With our devices getting smaller and smaller, one of the most significant challenges is that the lithium-ion battery takes up a considerable amount of space. With the rise of small devices like the Fitbit and Smartwatch, every bit of space you have is precious. Typically the device is designed around the standard battery sizes, which creates a lot of wasted space.

However, we might be close to solving that problem. It’s been shown that it’s possible to 3D-print lithium-ion batteries into whatever shape you need. That means our smallest devices might become even more efficient because designers will be better able to use the space inside of them.

The problem that had to be solved to make this possible is that the polymers traditionally used in this kind of printing aren’t ionic conductors. Scientists had to find a way to print custom-sized lithium-ion batteries that was cost-effective using a widely available 3D printer.

In order to 3D print conductive batteries, the polylactic acid usually used in 3D printing was infused with an electrolyte solution. Graphene and carbon nanotubes were also incorporated into the design of the case to help increase conductivity. After these modifications were implemented, the team in charge was able to 3D print an LED bracelet, complete with a custom-sized lithium-ion battery.

This technology is still in the very early stages. The 3D printed battery was only able to power the bracelet for about a minute. The capacity of the 3D printed battery is still significantly lower than current commercial standards, so improvements still have to be made.


The Future of Batteries

Over the last three years, the battery industry has seen new and existing players invest well over $13 billion into the market. Future trends will have to meet the needs of electric vehicles, renewable power solutions, and consumer electronics.

The battery market is expected to become a $90 billion-plus sector by 2025, and new technologies, such as the solid-state electrolyte lithium-ion batteries developed by John Goodenough will replace the existing battery technologies moving forward. This is due in part to improved performance and delivery innovations combined with the willingness of consumers to pay for better solutions.

Battery technology is about to undergo the most significant disruption in its 150-plus-year history because of the need for better solutions in areas such as electric vehicles and renewable power.

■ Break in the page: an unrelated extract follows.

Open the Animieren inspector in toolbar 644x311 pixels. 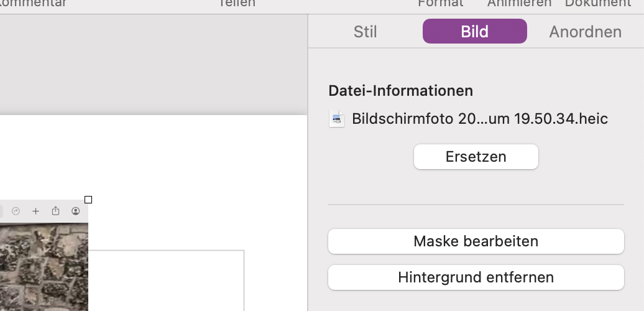[519, 4]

A Simple Yet Powerful Innovation

If there’s one technological advance that we take advantage of on a regular basis, it’s the lithium-ion battery. Without it, we wouldn’t have the majority of the devices that make up our daily lives. No smartphones or tablets, and without the lithium-ion battery, the world would have never been introduced to Alexa.

There hasn’t been much change in the industry since the lithium-ion battery was developed. That’s all about to change in part due to the efforts of the man that invented the lithium-ion battery to begin with. Our devices are putting the battery industry on its heels as it tries to accommodate new innovations like the electric car and renewable power stations.

The next few years should prove to be very exciting. The advances in the battery industry and the change in the lithium-ion battery will change how we use all of our devices.